> [Exercise objective] Recast the records from the line containing "Click the BLUGI DE DAMA category label" through the line containing "Looking at the screenshot, I should [85, 288].", both included, as a numbered list with blank lines left out.

> [Dataset records]
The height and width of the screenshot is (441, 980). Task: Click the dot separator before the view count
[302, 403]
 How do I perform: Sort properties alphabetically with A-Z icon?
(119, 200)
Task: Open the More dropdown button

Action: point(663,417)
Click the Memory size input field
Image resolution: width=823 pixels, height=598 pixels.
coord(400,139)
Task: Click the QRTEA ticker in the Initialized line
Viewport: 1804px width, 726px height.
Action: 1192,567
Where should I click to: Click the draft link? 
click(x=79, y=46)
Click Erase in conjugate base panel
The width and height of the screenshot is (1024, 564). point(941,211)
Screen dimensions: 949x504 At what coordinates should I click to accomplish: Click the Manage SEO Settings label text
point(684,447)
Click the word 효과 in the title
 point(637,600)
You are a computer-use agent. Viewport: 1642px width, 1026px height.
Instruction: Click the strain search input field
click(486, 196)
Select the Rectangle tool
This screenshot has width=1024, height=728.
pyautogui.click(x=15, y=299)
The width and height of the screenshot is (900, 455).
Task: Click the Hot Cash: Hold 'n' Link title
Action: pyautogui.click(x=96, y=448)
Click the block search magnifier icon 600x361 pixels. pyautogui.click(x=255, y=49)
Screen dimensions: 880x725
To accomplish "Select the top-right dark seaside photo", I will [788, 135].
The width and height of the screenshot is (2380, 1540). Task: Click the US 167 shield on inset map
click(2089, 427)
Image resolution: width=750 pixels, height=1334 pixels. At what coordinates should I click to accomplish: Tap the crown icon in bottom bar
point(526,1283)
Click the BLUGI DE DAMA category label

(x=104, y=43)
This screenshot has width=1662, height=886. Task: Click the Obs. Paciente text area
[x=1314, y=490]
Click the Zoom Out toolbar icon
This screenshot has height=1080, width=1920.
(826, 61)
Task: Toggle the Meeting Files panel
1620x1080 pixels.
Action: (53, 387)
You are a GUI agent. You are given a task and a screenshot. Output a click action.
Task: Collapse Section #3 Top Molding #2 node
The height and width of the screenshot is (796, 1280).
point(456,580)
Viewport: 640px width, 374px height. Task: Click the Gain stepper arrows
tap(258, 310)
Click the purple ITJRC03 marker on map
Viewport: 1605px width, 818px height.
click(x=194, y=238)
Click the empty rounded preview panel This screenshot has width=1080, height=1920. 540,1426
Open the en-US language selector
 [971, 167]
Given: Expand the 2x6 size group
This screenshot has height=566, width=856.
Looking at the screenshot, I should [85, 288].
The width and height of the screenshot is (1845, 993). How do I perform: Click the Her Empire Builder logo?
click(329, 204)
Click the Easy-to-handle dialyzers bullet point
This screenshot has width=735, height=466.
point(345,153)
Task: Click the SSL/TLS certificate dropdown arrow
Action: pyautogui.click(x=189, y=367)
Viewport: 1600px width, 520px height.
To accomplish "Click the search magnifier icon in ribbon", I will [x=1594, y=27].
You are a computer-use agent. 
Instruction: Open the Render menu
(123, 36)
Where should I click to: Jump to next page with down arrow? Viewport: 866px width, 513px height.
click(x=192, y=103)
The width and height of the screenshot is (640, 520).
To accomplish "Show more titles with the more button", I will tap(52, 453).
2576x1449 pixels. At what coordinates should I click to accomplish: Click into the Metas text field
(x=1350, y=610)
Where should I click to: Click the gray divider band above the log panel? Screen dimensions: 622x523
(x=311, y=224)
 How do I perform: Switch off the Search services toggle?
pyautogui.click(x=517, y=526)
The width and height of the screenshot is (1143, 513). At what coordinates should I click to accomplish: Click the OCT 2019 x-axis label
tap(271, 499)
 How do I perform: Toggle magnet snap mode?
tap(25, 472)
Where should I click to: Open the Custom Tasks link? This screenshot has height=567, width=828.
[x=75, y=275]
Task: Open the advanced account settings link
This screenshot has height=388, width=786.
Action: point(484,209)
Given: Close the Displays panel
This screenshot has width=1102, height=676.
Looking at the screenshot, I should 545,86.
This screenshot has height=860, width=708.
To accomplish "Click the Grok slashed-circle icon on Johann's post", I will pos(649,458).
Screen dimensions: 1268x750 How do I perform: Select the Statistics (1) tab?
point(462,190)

> [Exercise result]
1. Click the BLUGI DE DAMA category label
2. (x=104, y=43)
3. This screenshot has width=1662, height=886. Task: Click the Obs. Paciente text area
4. [x=1314, y=490]
5. Click the Zoom Out toolbar icon
6. This screenshot has height=1080, width=1920.
7. (826, 61)
8. Task: Toggle the Meeting Files panel
9. 1620x1080 pixels.
10. Action: (53, 387)
11. You are a GUI agent. You are given a task and a screenshot. Output a click action.
12. Task: Collapse Section #3 Top Molding #2 node
13. The height and width of the screenshot is (796, 1280).
14. point(456,580)
15. Viewport: 640px width, 374px height. Task: Click the Gain stepper arrows
16. tap(258, 310)
17. Click the purple ITJRC03 marker on map
18. Viewport: 1605px width, 818px height.
19. click(x=194, y=238)
20. Click the empty rounded preview panel This screenshot has width=1080, height=1920. 540,1426
21. Open the en-US language selector
22.  [971, 167]
23. Given: Expand the 2x6 size group
24. This screenshot has height=566, width=856.
25. Looking at the screenshot, I should [85, 288].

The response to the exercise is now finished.